Fresh market tomatoes include heirlooms and open-pollinated ("modern heirlooms") as well as modern hybrids. Heirlooms were passed down through generations, some for over a hundred years, like the famous Cherokee Purple. The flavor and vigor are so good, that it has been used as a parent for many other varieties, such as Berkeley Tie-Dye, Orange Caprese, Elgin Pink, Purple Haze, among many others.
In the 1800s, many heirlooms were being saved, Mortgage Lifter, Cherokee Purple, Amish Paste, etc. that would later be widely shared especially in the 1980s onward by folks like William Woys Weaver, Carloyn Male, Craig LeHoullier. Many varieties were lost, but many are still available. Alexander Livingston was doing a kind of selection similar to heirloom selection (saving seeds from the best, most vigor, most flavorful) but looking for natural mutations that had new traits like roundness and smoothness. “I can repeat the process at will, securing new varieties which will again produce after their kind; and, at least, under my cultivation, will never deteriorate, or ‘run out.’ For they are original, distinct varieties, and will bring forth their like, as will anything else; and they are as capable of being cultivated into ‘strains’ as are those of cattle, hogs, chickens, or other plants and fruits of distinct kinds" (p 22). Just imagine if he realized that he could crossbreed them with each other and with their wild relatives, all the varieties he could have made. But still, up to half of modern production tomatoes trace their lineage to his creations, including Marglobe and Rutgers.
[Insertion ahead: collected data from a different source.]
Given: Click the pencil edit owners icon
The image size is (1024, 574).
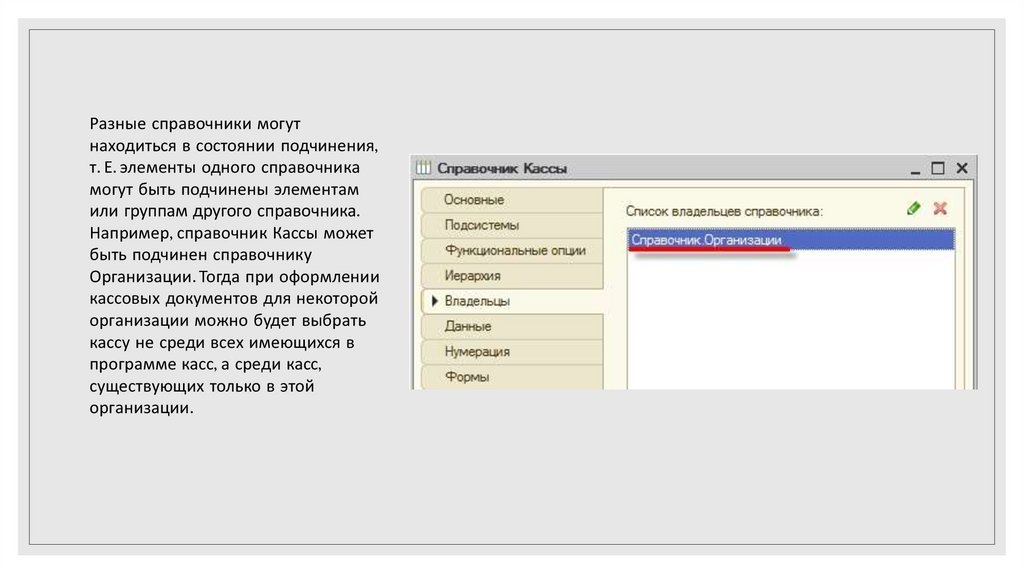Looking at the screenshot, I should point(913,208).
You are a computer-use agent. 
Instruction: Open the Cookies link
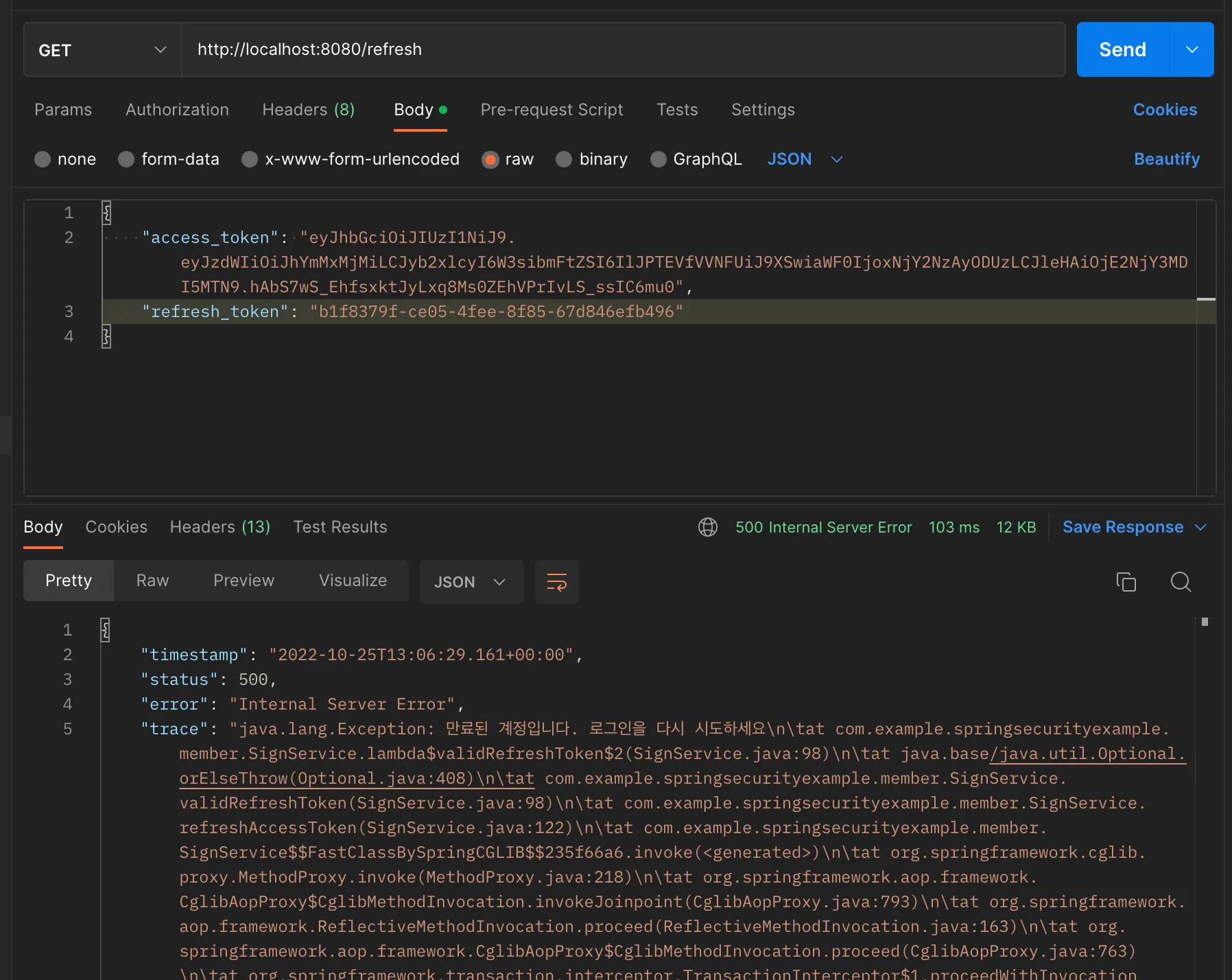click(1164, 110)
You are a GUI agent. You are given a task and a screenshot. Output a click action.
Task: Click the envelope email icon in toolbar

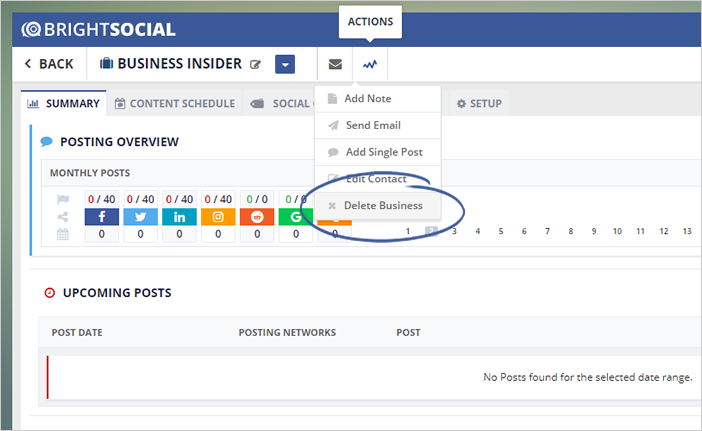click(x=335, y=64)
Thorburn’s Terra-Cotta 1893 Here is an example of an old heirloom recently made available. From different vendors there seems to be many subtle variations in color and locular cavity.
You might ask which is the real one? In my opinion, the more important question is which grows best and tastes best? These already have pretty good vigor, crossing with modern disease resistance would make them even more desirable.
Here is another example of a variety that looks different from different sources: Which one is the real “Cuban Salami”?
Besides adapting varieties to your taste and climate, saving your own seeds also ensures that you keep growing the exact variety you want, as long as you keep careful records yourself!